Page 2 of 2 FirstFirst 12
Results 11 to 20 of 20

Thread: Running the same kernel on multiple devices

  1. #11
    Member
    Join Date
    Sep 2009
    Posts
    35

    Re: Running the same kernel on multiple devices

    I've encountered on one more obstacle in specifications, even when trying to implement "secure" data transfer method with multiple buffers.
    Since clCreateKernel returns one object for all devices program has been built on, it's impossible to use clSetKernelArg with different buffers for different devices. This forces one to make multiple cl_program objects (one for each device), build the programs for their device, and create separate kernels.

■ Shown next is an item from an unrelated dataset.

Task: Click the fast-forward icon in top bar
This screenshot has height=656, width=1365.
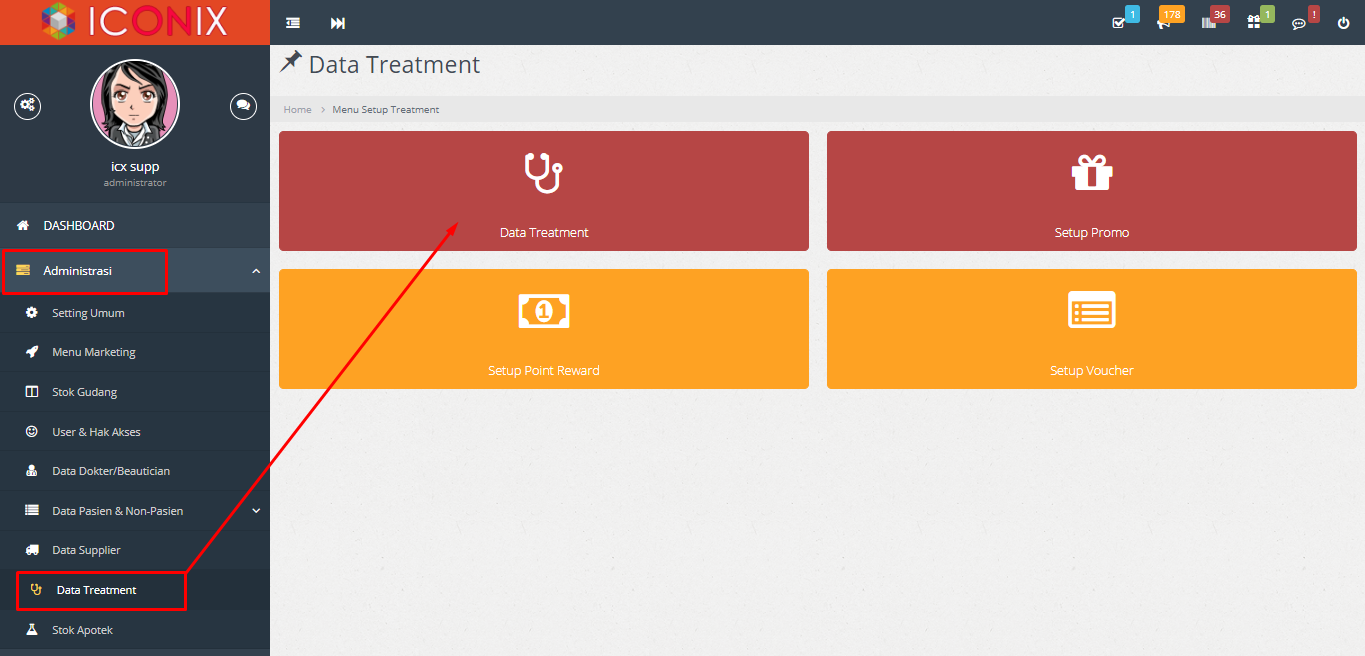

Ugly.
    clSetKernelArg could have optional parameter cl_device_id, since one kernel object for all devices limits the operations with kernel, like in this case.

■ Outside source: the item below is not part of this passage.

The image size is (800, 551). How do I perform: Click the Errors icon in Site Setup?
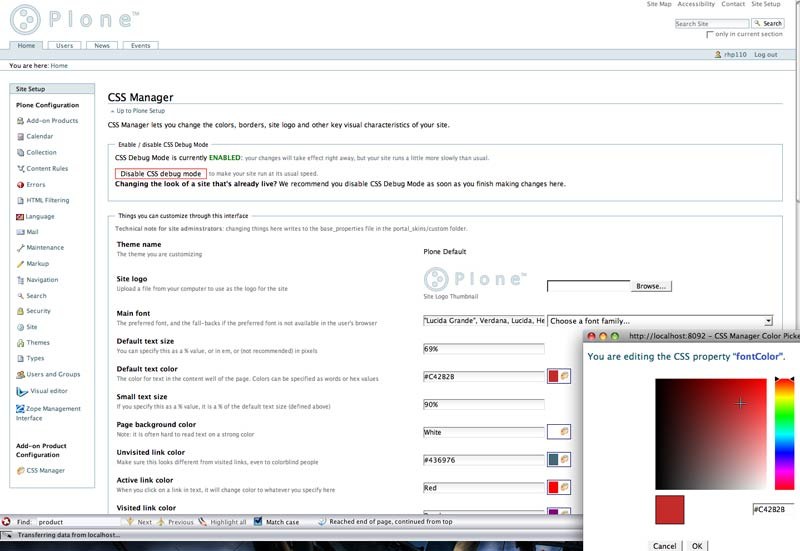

    Tho, nVidia's OpenCL SDK is offering multi-gpu example, with the following unlogical solution to the problem:
    Code :
        for(unsigned int i = 0; i < ciDeviceCount; ++i ) 
        {
            workSize[i] = ...;
     
            // Input buffer
            d_Data[i] = clCreateBuffer(cxGPUContext, CL_MEM_READ_ONLY, workSize[i] * sizeof(float), NULL, &ciErrNum);
     
            // Copy data from host to device
            ciErrNum = clEnqueueCopyBuffer(commandQueue[i], h_DataBuffer, d_Data[i], workOffset[i] * sizeof(float), 0, workSize[i] * sizeof(float), 0, NULL, NULL);        
     
            // Output buffer
            d_Result[i] = clCreateBuffer(cxGPUContext, CL_MEM_WRITE_ONLY, ACCUM_N * sizeof(float), NULL, &ciErrNum);
     
            // Create kernel
            reduceKernel[i] = clCreateKernel(cpProgram, "reduce", &ciErrNum);
     
            // Set the args values and check for errors
            ciErrNum |= clSetKernelArg(reduceKernel[i], 0, sizeof(cl_mem), &d_Result[i]);
            ciErrNum |= clSetKernelArg(reduceKernel[i], 1, sizeof(cl_mem), &d_Data[i]);
            ciErrNum |= clSetKernelArg(reduceKernel[i], 2, sizeof(int), &workSize[i]);
     
            workOffset[i + 1] = ...;
        }

    reduceKernel[i] and clSetKernelArg usage in the example makes no sense to me.

  2. #12
    Senior Member
    Join Date
    Jul 2009
    Location
    Northern Europe
    Posts
    311

    Re: Running the same kernel on multiple devices

    You can create multiple kernels from the same program and set their arguments differently instead of duplicating the program.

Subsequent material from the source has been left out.